We have previously shown that NEIL1, activated in S‐phase, functionally interacts with the PCNA, flap endonuclease 1 (FEN1), replication protein A (RPA), suggesting its preferential involvement in repairing replicating genome. NEIL1 along with NEIL2, has higher activity with damaged base in fork or bubble DNA that mimics replication/transcription intermediates. Here we show that both NEIL‐FLAG immunoprecipitates (IPs) from human cells contained replicative DNA polymeraseδ (Polδ), replication factor‐C (RFC) and DNA ligaseI (LigI), along with PCNA and FEN1. However, the NEIL1‐IP contained ~3–5 fold higher level of these proteins than the NEIL2 IP. Although, both the NEILs binarily interact with these proteins, only NEIL1 activates Polδ and RFC stimulates NEIL1 but not NEIL2. NEIL1 IP eluate could efficiently repair a base lesion via long‐patch repair (LP‐BER) pathway.
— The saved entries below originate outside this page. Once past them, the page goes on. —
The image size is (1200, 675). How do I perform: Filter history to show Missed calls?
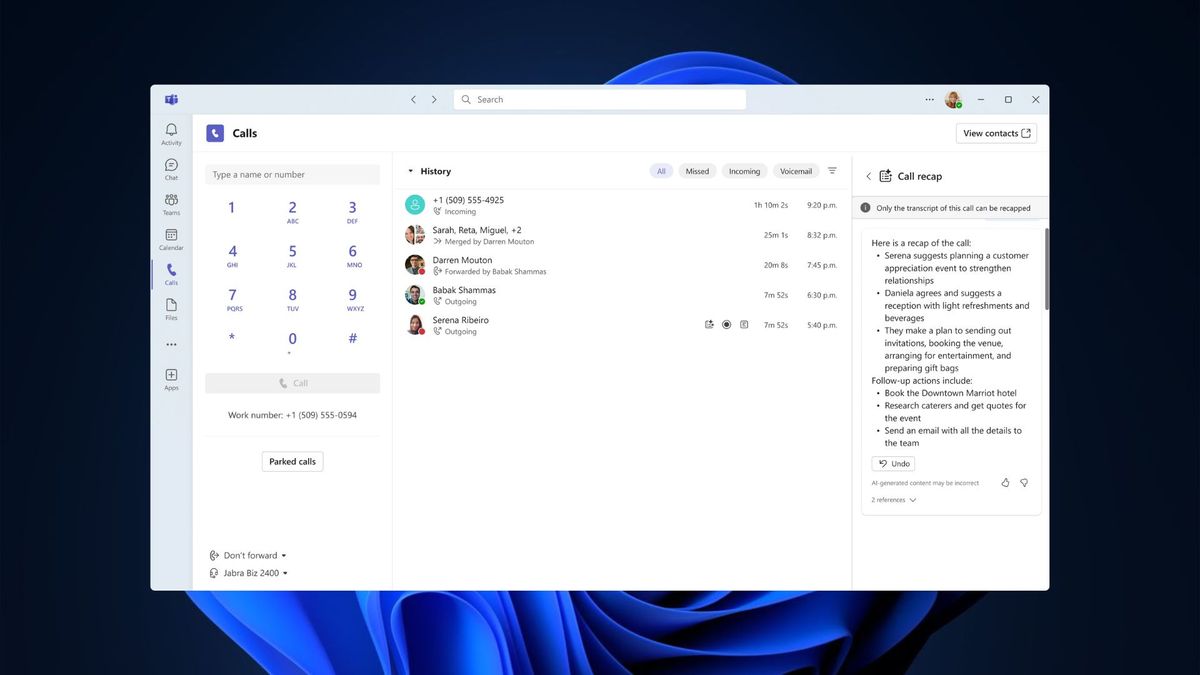click(697, 170)
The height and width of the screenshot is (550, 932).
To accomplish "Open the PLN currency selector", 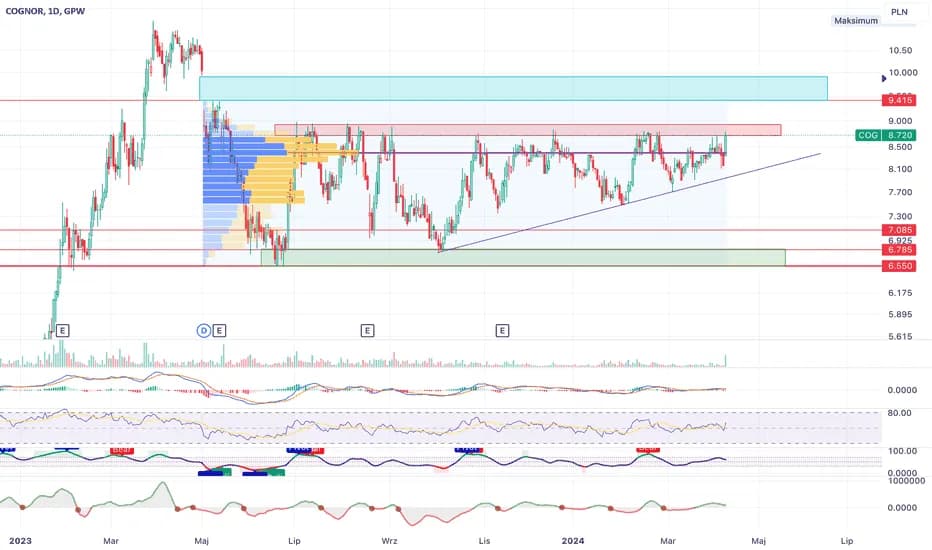I will click(x=900, y=14).
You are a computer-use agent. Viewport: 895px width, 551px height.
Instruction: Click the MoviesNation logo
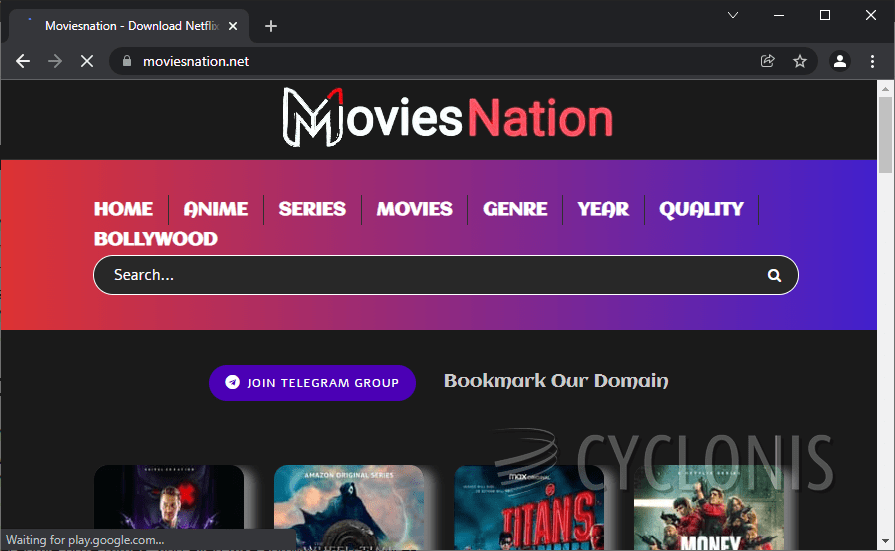click(447, 118)
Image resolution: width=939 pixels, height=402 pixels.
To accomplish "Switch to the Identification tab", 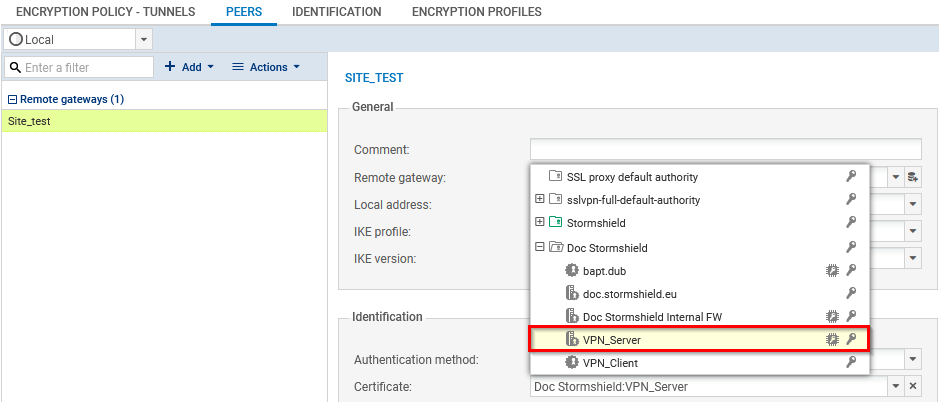I will 336,12.
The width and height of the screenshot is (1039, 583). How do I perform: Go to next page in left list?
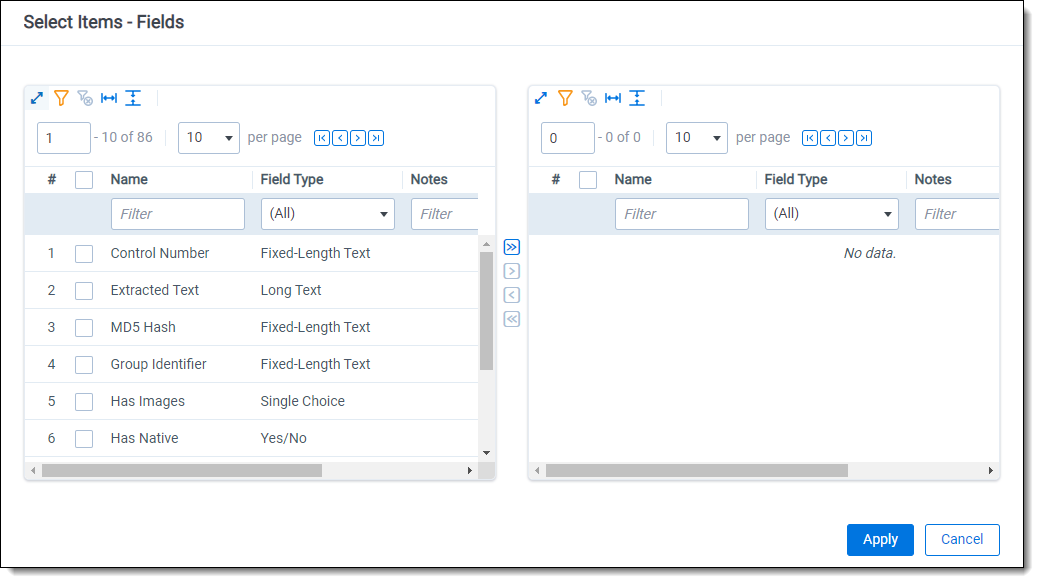point(358,138)
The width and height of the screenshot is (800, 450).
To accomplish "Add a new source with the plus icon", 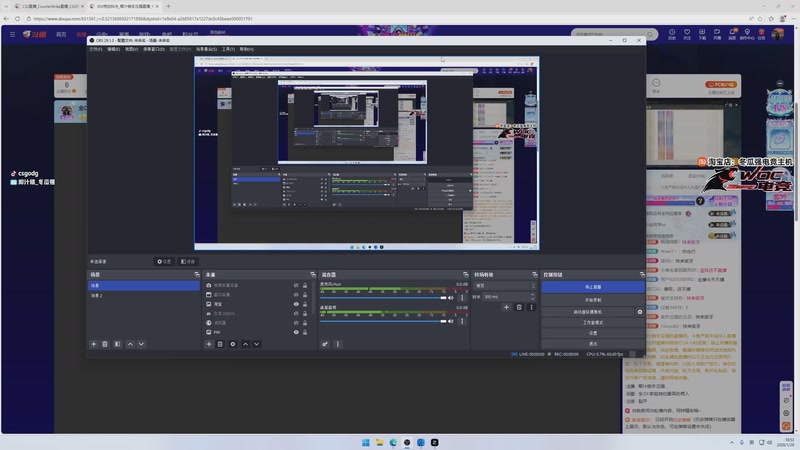I will (x=208, y=344).
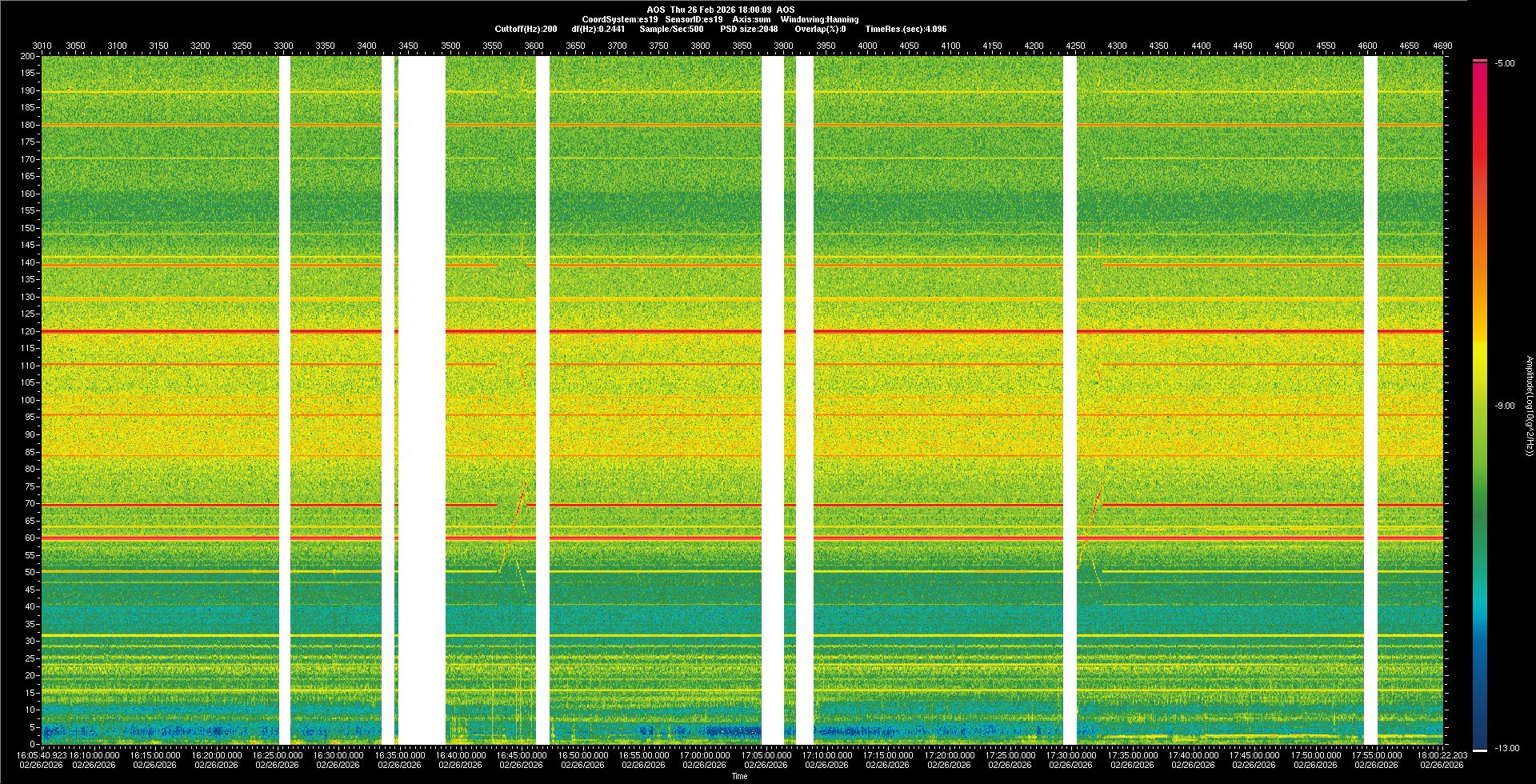Click the 18:00:22.203 end time label

tap(1442, 755)
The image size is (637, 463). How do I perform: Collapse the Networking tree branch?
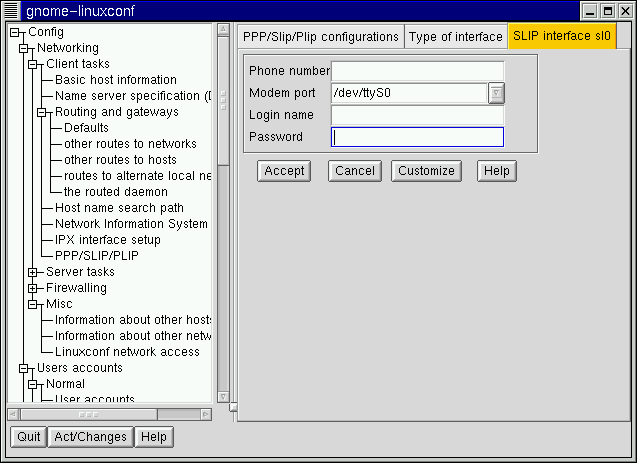pos(24,48)
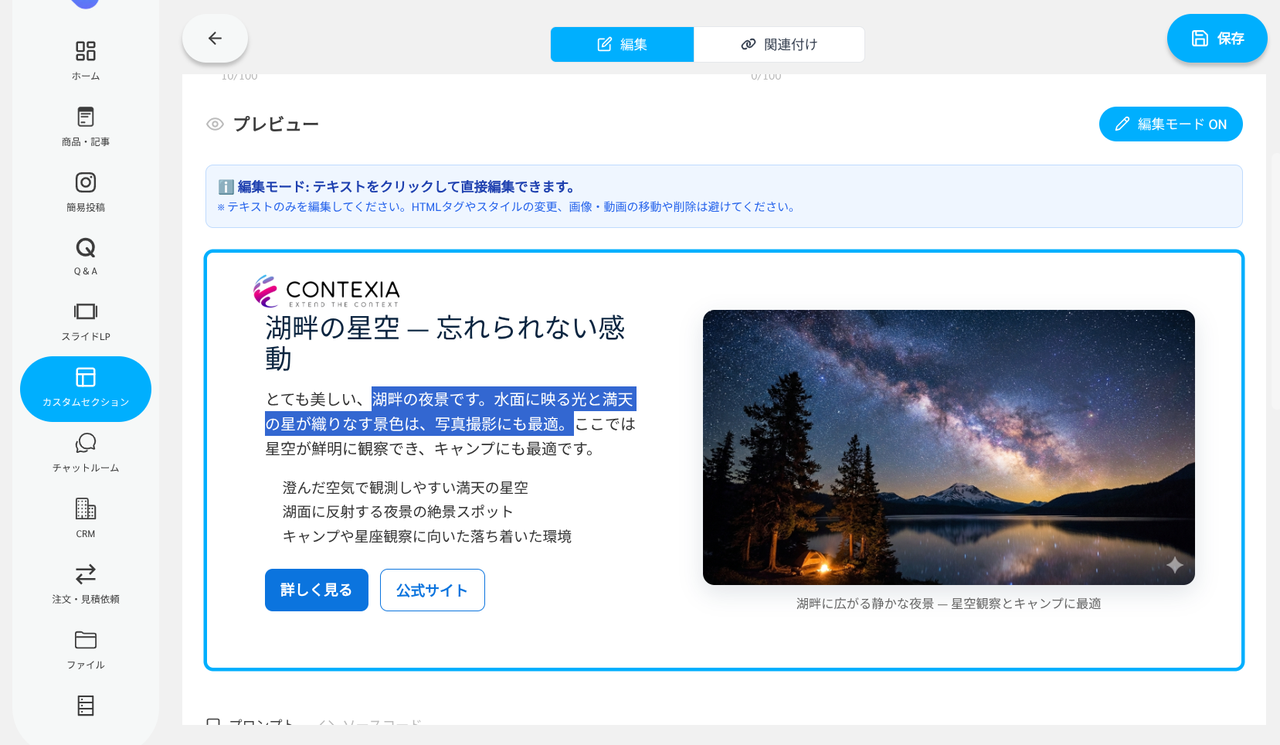
Task: Select the Instagram 簡易投稿 icon
Action: coord(85,183)
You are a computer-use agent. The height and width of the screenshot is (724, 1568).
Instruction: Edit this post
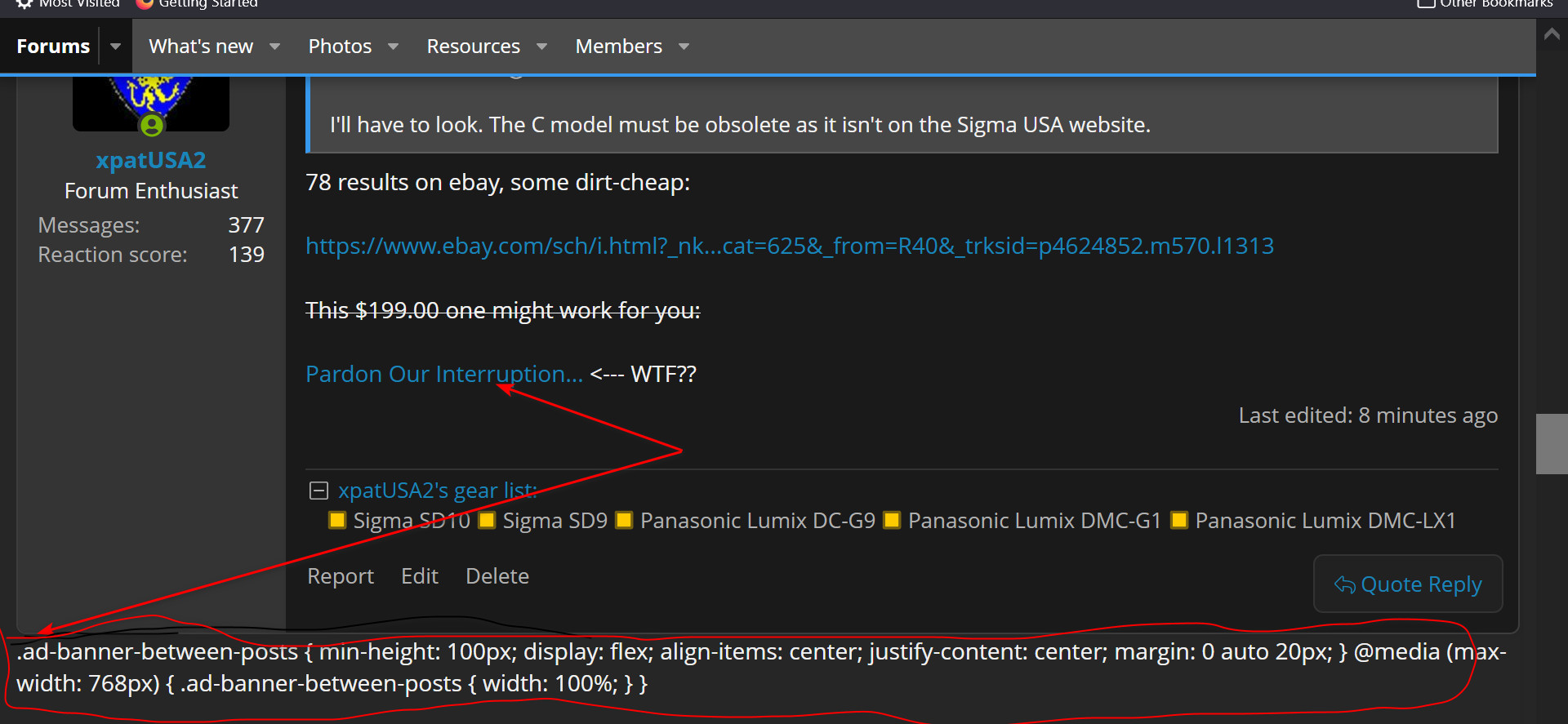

We reconstituted NEIL1‐initiated LP‐BER using purified proteins and showed the dependence on PCNA and its loading by RF‐C. Repair initiated by C‐terminally truncated NEIL1 lacking the interaction domain was significantly less efficient compared to that initiated with full‐length NEIL1. Further, NEIL1 has significantly higher ability to repair 5‐OHU using replication proteins. These results showed that NEIL1 preferentially collaborates with proteins of DNA replication to carry out a distinct sub pathway of BER during DNA replication. (USPHS PO1 CA 92584 and APDA fellowship to MLH).